Artificial Intelligence 20 min read

TPU Architecture and Pallas Kernels: From Memory Hierarchy to FlashAttention

This article explains why TPU programming differs from GPU, describes the explicit HBM‑VMEM‑register data movement required on TPU, introduces the Pallas grid‑BlockSpec‑Ref model, and walks through four progressively more complex kernels—including element‑wise add, tiled dot product, fused RMSNorm with scratch memory, and a production‑grade FlashAttention implementation—showing how each kernel maps to the TPU memory hierarchy and leverages Pallas features such as input_output_aliases and PrefetchScalarGridSpec.

DeepHub IMBA

Mar 25, 2026

TPU Architecture and Pallas Kernels: From Memory Hierarchy to FlashAttention

TPUs are specialized matrix‑multiply accelerators that lack automatic cache management; data must be moved explicitly between high‑bandwidth memory (HBM), on‑chip vector memory (VMEM), and registers via DMA transfers.
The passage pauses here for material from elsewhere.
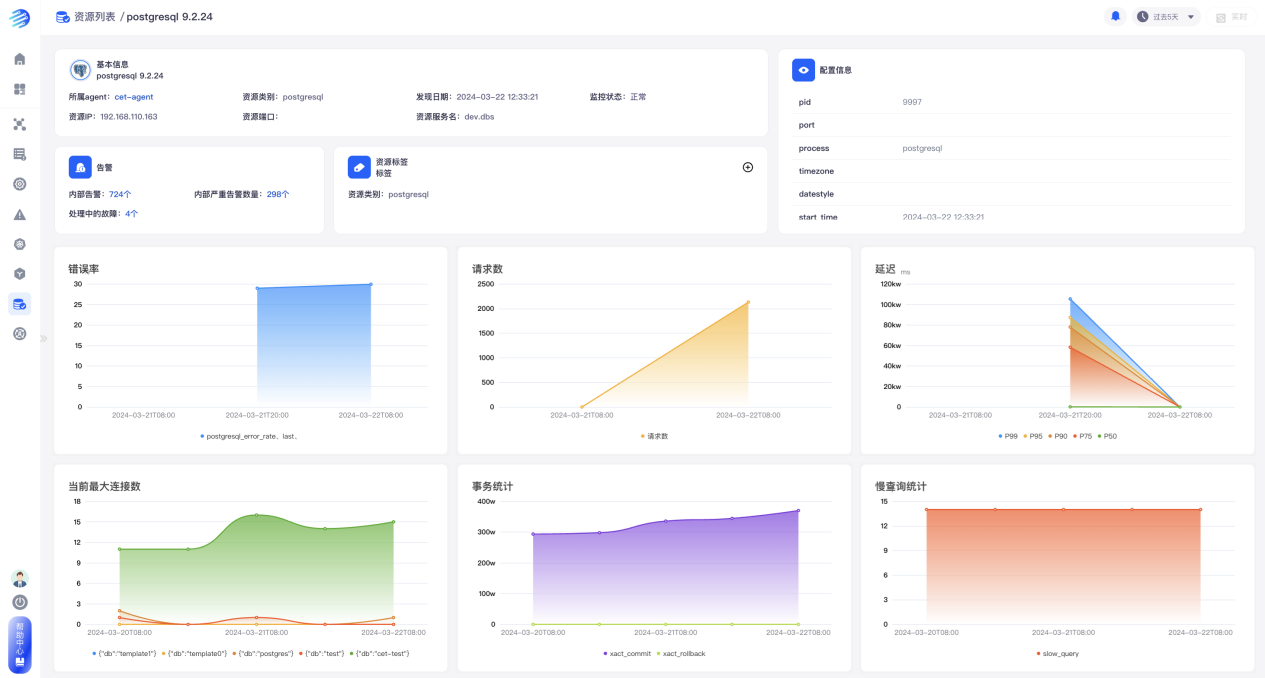This screenshot has height=678, width=1265.
Task: Click the plus icon to add resource tag
Action: (x=747, y=167)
Unlike GPUs, a TPU kernel cannot be written as a simple loop because the compiler needs explicit instructions for each data movement.

TPU Memory Hierarchy

HBM (≈16 GB on v5e) – off‑chip storage, slower access.

VMEM (16 + MB on‑chip SRAM) – fast but limited capacity; data must reside here for the compute units.
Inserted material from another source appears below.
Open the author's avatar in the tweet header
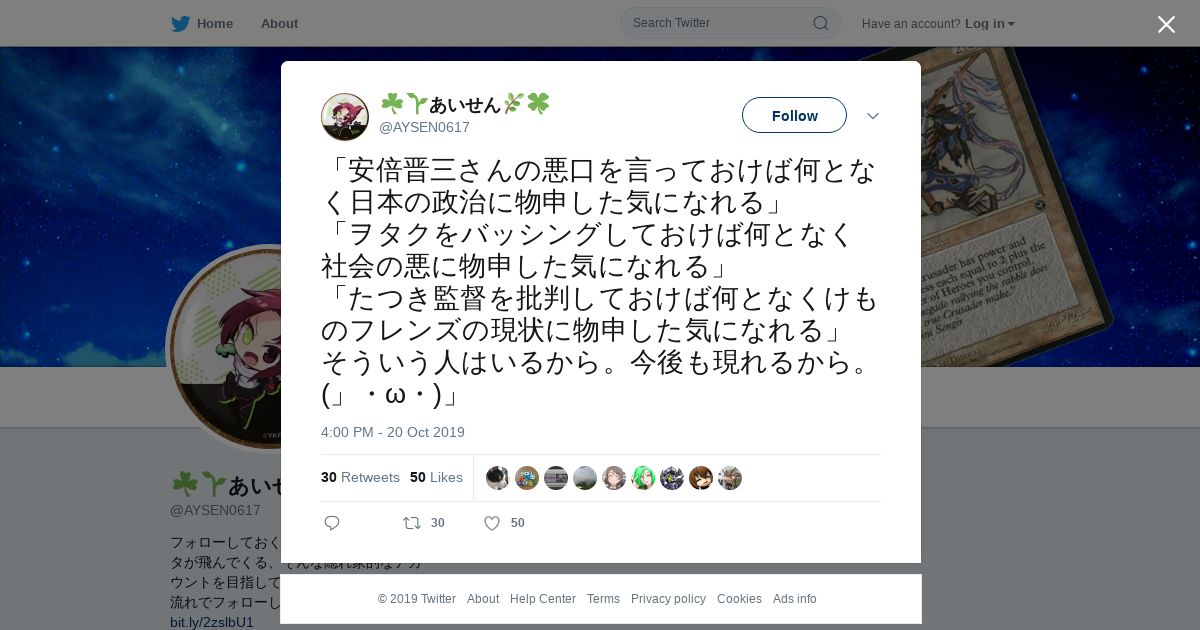 [345, 117]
Registers – where arithmetic is performed; values are loaded from VMEM and written back after computation.

Because the hardware does not automatically copy data from HBM to registers, programmers must schedule DMA loads from HBM to VMEM before a kernel runs and DMA stores from VMEM back to HBM after execution.

Pallas Programming Model

Pallas abstracts the explicit data movement with three concepts:

Grid : an integer tuple defining the iteration space.

BlockSpec : describes which slice of an HBM tensor is loaded into VMEM for each grid step.

Ref : a handle to a VMEM buffer that the kernel reads from or writes to.

These abstractions let the compiler generate the necessary DMA operations while the user focuses on the computation.

Level 4 – Element‑wise Add Kernel

import jax, jax.numpy as jnp
from jax.experimental import pallas as pl

def add_kernel(x_ref, y_ref, o_ref):
    o_ref[...] = x_ref[...] + y_ref[...]

def add_vectors(x: jax.Array, y: jax.Array) -> jax.Array:
    block_size = 256
    return pl.pallas_call(
        add_kernel,
        out_shape=jax.ShapeDtypeStruct(x.shape, x.dtype),
        grid=(x.shape[0] // block_size,),
        in_specs=[pl.BlockSpec((block_size,), lambda i: (i,)),
                  pl.BlockSpec((block_size,), lambda i: (i,))],
        out_specs=pl.BlockSpec((block_size,), lambda i: (i,))
    )(x, y)

The kernel processes a 1024‑element vector in four 256‑element tiles. grid=(4,) creates four sequential steps; each step loads a slice from HBM to VMEM, performs the addition in registers, and writes the result back.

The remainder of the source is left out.